**TASK TO COMPLETE:** The records are to be reproduced verbatim.

**SOURCE DATA:**
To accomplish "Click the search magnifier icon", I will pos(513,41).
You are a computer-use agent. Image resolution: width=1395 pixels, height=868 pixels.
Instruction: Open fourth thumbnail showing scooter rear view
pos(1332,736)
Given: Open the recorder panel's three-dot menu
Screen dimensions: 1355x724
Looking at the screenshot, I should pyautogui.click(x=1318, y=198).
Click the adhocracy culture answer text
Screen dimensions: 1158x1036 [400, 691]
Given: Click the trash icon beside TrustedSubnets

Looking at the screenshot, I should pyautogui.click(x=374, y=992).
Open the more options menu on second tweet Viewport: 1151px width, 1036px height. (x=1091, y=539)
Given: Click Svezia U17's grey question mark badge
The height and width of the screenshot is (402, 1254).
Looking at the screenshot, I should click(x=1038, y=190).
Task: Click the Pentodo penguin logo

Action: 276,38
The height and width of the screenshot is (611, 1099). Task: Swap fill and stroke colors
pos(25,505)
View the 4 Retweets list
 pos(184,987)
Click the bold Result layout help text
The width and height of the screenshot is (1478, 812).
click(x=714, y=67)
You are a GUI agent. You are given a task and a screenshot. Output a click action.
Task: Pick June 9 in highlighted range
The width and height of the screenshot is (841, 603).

**RESULT:**
To accomplish "Click the search magnifier icon", I will pos(513,41).
You are a computer-use agent. Image resolution: width=1395 pixels, height=868 pixels.
Instruction: Open fourth thumbnail showing scooter rear view
pos(1332,736)
Given: Open the recorder panel's three-dot menu
Screen dimensions: 1355x724
Looking at the screenshot, I should pyautogui.click(x=1318, y=198).
Click the adhocracy culture answer text
Screen dimensions: 1158x1036 [400, 691]
Given: Click the trash icon beside TrustedSubnets

Looking at the screenshot, I should pyautogui.click(x=374, y=992).
Open the more options menu on second tweet Viewport: 1151px width, 1036px height. (x=1091, y=539)
Given: Click Svezia U17's grey question mark badge
The height and width of the screenshot is (402, 1254).
Looking at the screenshot, I should click(x=1038, y=190).
Task: Click the Pentodo penguin logo

Action: 276,38
The height and width of the screenshot is (611, 1099). Task: Swap fill and stroke colors
pos(25,505)
View the 4 Retweets list
 pos(184,987)
Click the bold Result layout help text
The width and height of the screenshot is (1478, 812).
click(x=714, y=67)
You are a GUI agent. You are given a task and a screenshot. Output a click action.
Task: Pick June 9 in highlighted range
The width and height of the screenshot is (841, 603).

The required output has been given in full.